--- Start of SOURCE PASSAGE ---

# Can I use "old" brake fluid?



## gamblinfool (Sep 28, 2001)

Now before I get flamed, let me clarify that stuff in question is about a half a bottle of SuperBlue that's been opened exactly once about two years ago. Every piece of literature I see says use "new" fluid...does this qualify as "new"...?
I have a full unopened bottle that I just bought in case I can't...but how much should a completely emptied mk1 16v brake system take?
Thanks in advance! Jeff


----------



## nightwing940 (May 2, 2008)

*Re: Can I use "old" brake fluid? (gamblinfool)*

the reason they tell you not to use opened brake fluid is its hygroscopic, so it absorbs water, i wouldn't recommend using the old bottle, but i dont know how much the system takes im rather new to vws http://****************.com/smile/emthup.gif


----------



## germancarnut51 (Mar 23, 2008)

*Re: Can I use "old" brake fluid? (gamblinfool)*

I would go ahead and use it myself.
First of all, the fluid is probably still good, because it has been capped. 
And, in your original post, you give the impression that you are going to fill a dry brake system. That means that you will initially fill the system (with the the open bottle of brake fluid), then end up bleeding close to a quart out of it to remove the air from the system. This means that the 1/2 a bottle of brake fluid from the open bottle (the old one in question) that you poured in first is going to be drawn out and discarded anyway.
So even though you may be pouring it in, it's coming out anyway, and is not going to be left in the system, which will end up with the fresh fluid when you are done.


----------



## spitpilot (Feb 14, 2000)

*Re: Can I use "old" brake fluid? (gamblinfool)*

If fluid has been in tightly capped factory container..I'd not worry at all..the amount of moisture vapor that could migrate thru a plastic cap is molecules at most..particularly here in CA where humidity is very low year round!


----------

--- End of SOURCE PASSAGE ---
--- Start of DATA SUPPLIED ---

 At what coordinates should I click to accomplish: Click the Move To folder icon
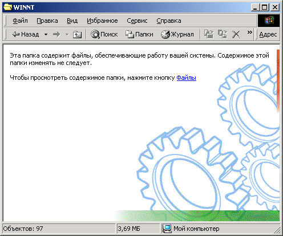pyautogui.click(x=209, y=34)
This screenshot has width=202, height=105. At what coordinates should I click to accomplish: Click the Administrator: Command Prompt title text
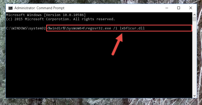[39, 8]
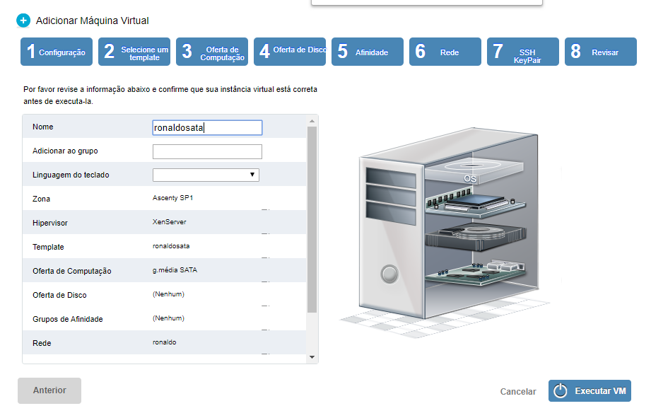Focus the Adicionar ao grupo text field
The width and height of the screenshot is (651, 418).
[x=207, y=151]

--- End of DATA SUPPLIED ---
--- Start of DATA SUPPLIED ---

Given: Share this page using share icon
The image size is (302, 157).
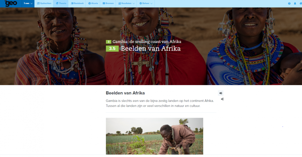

--- End of DATA SUPPLIED ---

- WHAT THE TASK REQUIRES:
In the brake fluid thread, what reason is given for not using brake fluid from an opened bottle?

- REPLY:
Brake fluid is hygroscopic, so it absorbs water.